Mary Badham — Scout, em To Kill a Mockingbird |
Ver ou rever um filme como To Kill a Mockingbird pode ser um sugestivo exercício de reflexão sobre o nosso presente: são memórias do começo da década de 1960, tendo por base o romance clássico de Harper Lee — este texto foi publicado no Diário de Notícias (1 Agosto).
No cinema Nimas, em Lisboa, por iniciativa da Medeia Filmes, tem estado a decorrer um ciclo sobre o racismo [terminou no dia 5 de Agosto]. Aliás, a designação exacta do evento é “A propósito do racismo e da escravatura”. Aí tive oportunidade de rever o belíssimo To Kill a Mockingbird (1962), de Robert Mulligan, baseado no romance homónimo de Harper Lee — o filme chamou-se entre nós Na Sombra e no Silêncio (foi relançado em DVD há poucos anos, com chancela Universal), estando o livro actualmente disponível com o título Mataram a Cotovia (ed. Relógio d’Água).
Trata-se de um caso modelar de transposição cinematográfica, tendo, aliás, valido a Horton Foote o Oscar de melhor argumento adaptado. No filme como no livro, é o ponto de vista da pequena Scout que prevalece como fio condutor da acção. Simplificando (e simplificando muito), ela acompanha a saga do pai, Atticus Finch, advogado de defesa de um homem negro acusado de ter violado uma mulher branca. No contexto em que tudo acontece — uma cidadezinha do Alabama, nos anos da Grande Depressão —, o trabalho de Atticus suscita o desagrado de alguns cidadãos que o insultam por simpatizar com os negros (“nigger-lover”), no pressuposto de que o acusado, com ou sem julgamento, é automaticamente culpado.

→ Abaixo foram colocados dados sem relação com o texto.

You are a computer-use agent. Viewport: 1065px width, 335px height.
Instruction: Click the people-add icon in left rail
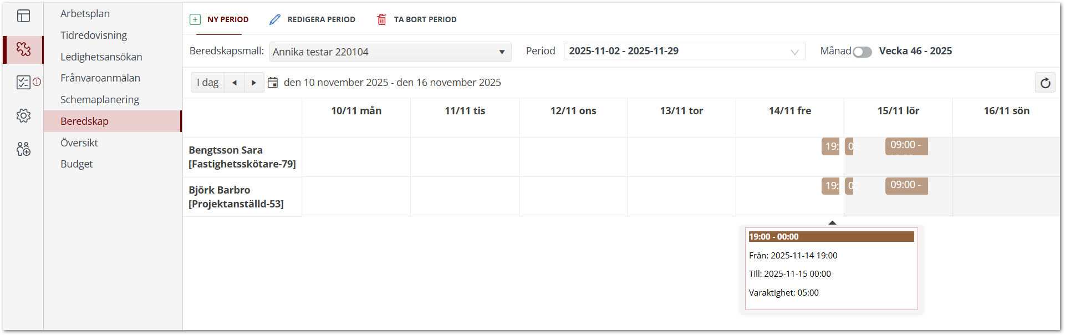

A actualidade do filme é fascinante. E não só por razões temáticas, ainda que a mais rudimentar pedagogia política nos recorde que as formas contemporâneas de racismo não podem ser descritas como meras “duplicações” do que aconteceu há 90 anos, ou mesmo há 60 (o romance foi lançado em 1960). Essa actualidade é também especificamente cinematográfica, já que nos compele a reconhecer e revalorizar o cinema como história e património.
Recordemos, por isso, as muitas formas de celebração que, em 2018, enquadraram o protagonismo de Chadwick Boseman no filme Black Panther. Não quero esconder que o filme me parece ser (mais) uma variação banal das narrativas de super-heróis formatadas pelos estúdios Marvel; e quero também lembrar que, nos mais diversos contextos, houve gente muito séria a defender Black Panther com toda a convicção. Não é isso que está em causa. O que se discute é o facto de, em alguns casos, a performance de Boseman ter sido incensada como um acontecimento ímpar, até mesmo pioneiro, na figuração das personagens de pele negra no interior da produção de Hollywood.
Enfim, digamos que este ciclo de filmes pode servir de primeiro desmentido de tão disparatada asserção — Blackboard Jungle/Sementes de Violência (1955), de Richard Brooks, ou O Sargento Negro (1960), de John Ford, são alguns dos títulos que ainda vão ser exibidos [passaram a 1 e 3 de Agosto, respectivamente]. A par de uma pergunta que, creio, faz sentido relançar: porque é que algumas formas de militância política são levadas a assumir-se como acontecimento “fundador” da sua causa, a ponto de recalcarem a própria história que as fundamenta ou devia fundamentar?
Neste caso, não é possível esquecer que a dinâmica do cinema de Hollywood está toda ela marcada pelas convulsões da história dos afro-americanos. O exemplo do filme de Mulligan é tanto mais significativo quanto ele foi um nome essencial de uma geração que soube herdar e transformar um complexo património clássico, geração de que também fazem parte Alan J. Pakula (produtor de To Kill a Mockinbird, futuro realizador de Os Homens dos Presidente, sobre o escândalo Watergate e a queda de Richard Nixon), Sydney Pollack, John Frankenheimer ou Sidney Lumet.
Assim, a riqueza temática do filme não decorre da “ilustração” de uma determinada temática, antes da sua configuração humana. E se a interpretação de Gregory Peck na personagem de Atticus é, em si mesma, um clássico da história de Hollywood (ganhou o Oscar de melhor actor), lembremos também o misto de candura e inteligência com que a maravilhosa Mary Badham compõe a figurinha rebelde de Scout. A sua herança é também preciosa, em particular face a algumas ficções contemporâneas em que as crianças estão condenadas a ser pitorescas, patetas ou insuportavelmente moralistas. Decididamente, o cinema do passado é o cinema do presente.